The second annual study on data breach preparedness was released by the Ponemon Institute on September 24, and the study indicates that the number of companies that have had a data breach is on the rise.

Ponemon Institute conducts independent research on privacy, data protection, and information security policy.  For the September 2014 study, Is Your Company Ready for a Big Data Breach?, Ponemon Institute surveyed 567 U.S. executives from organizations ranging in size from less than 500 to more than 75,000 employees about how prepared they think their companies are to respond to a data breach.

It appears that for an overwhelming number of the study’s participants, the answer to “Is your company ready for a big data breach?” is, unfortunately, “No.”

 Here are a few of the study’s key findings:

“Data breaches are increasing in frequency”:  In the 2013 study, 33 percent of respondents reported that their companies had a data breach involving the loss or theft of more than 1,000 records containing sensitive or confidential customer or business information in the prior two years.  This year, the percentage increased to 43 percent.  A full 60 percent of respondents report that their companies have experienced more than one data breach in the past two years.

“Current data breach preparedness programs often fail to deal with all consequences of an incident”:  According to the study, respondents are slightly more pessimistic about their organizations’ ability to manage the public’s perception of the breach than the organizations’ ability to actually respond to the data breach.

  • 68 percent of respondents do not agree that their organizations understand what needs to be done following a material data breach to prevent negative public opinion, blog posts, and media reports. 
  • 67 percent of respondents do not agree that their organizations understand what needs to be done following a material data breach to prevent the loss of customers’ and business partners’ trust and confidence.
  • 62 percent of respondents do not agree that that their organizations are prepared to respond to a data breach involving business confidential information and intellectual property.
  • 49 percent of respondents do not agree that their organizations are prepared to respond to the theft of sensitive and confidential information that requires notification to victims and regulators.

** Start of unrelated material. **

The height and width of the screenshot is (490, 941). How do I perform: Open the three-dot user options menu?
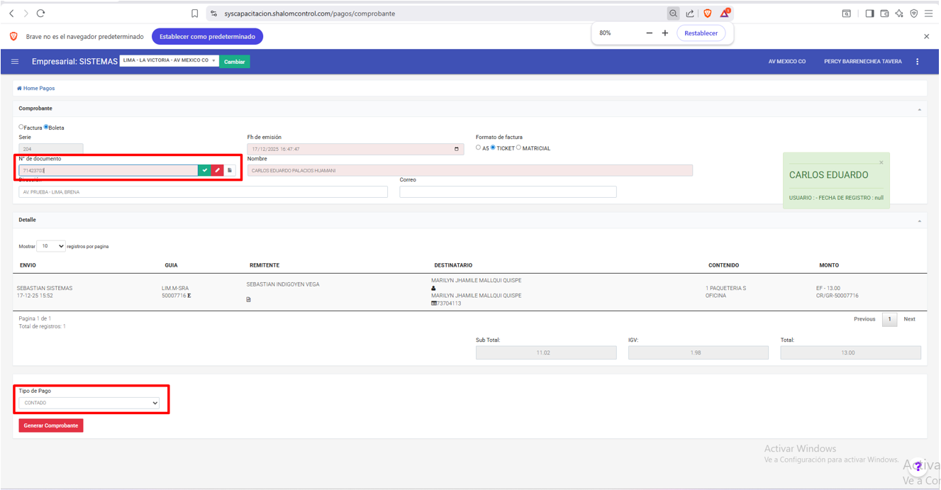pyautogui.click(x=917, y=62)
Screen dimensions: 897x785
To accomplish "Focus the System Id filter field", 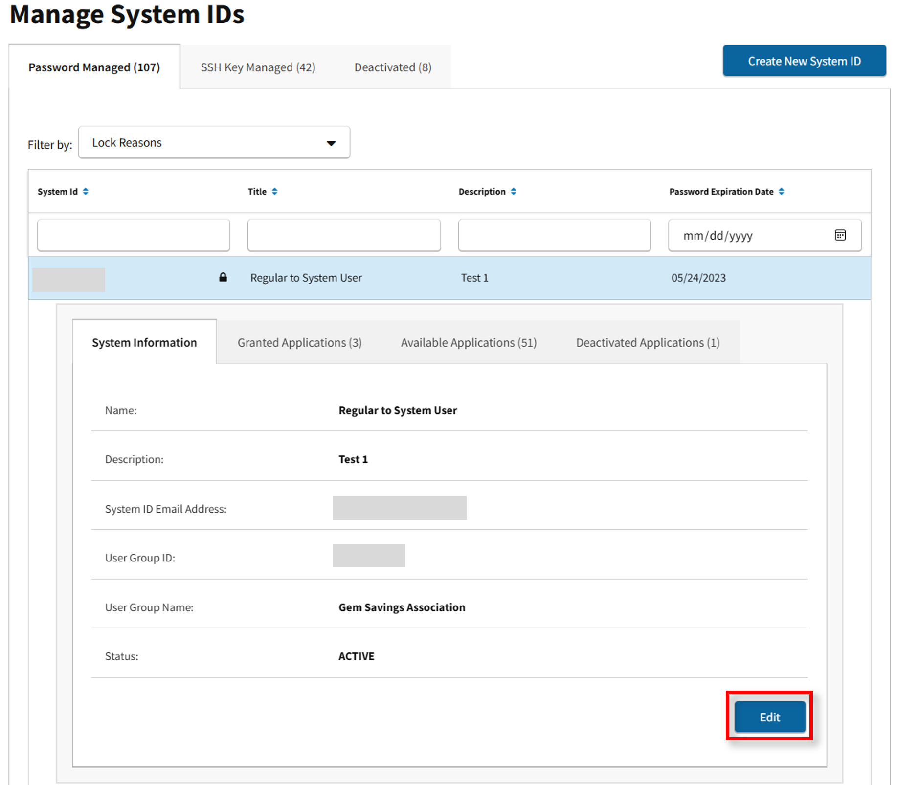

“More companies have data breach response plans but they are not considered effective”:  Although the percentage of respondents who report that their organizations have a data breach response plan in place increased from 61 percent in 2013 to 73 percent in 2014, only 30 percent of respondents characterize the development and execution of those data breach response plans as “effective” or “very effective.”

“Fire drills, senior executive oversight and an adequate budget are considered key steps to improve data breach response”:  The study asked respondents to identify ways in which their data response plans could become more effective.

  • 77 percent of respondents think it is important that their companies conduct more fire drills to practice the data breach response.
  • 70 percent of respondents think data breach response plans need more participation and oversight from senior executives.  According to the study, only 29 percent of respondents report that the board of directors, chairman and CEO are informed and involved in plans to address a possible data breach.
  • 69 percent of respondents think a company needs a dedicated breach preparedness budget.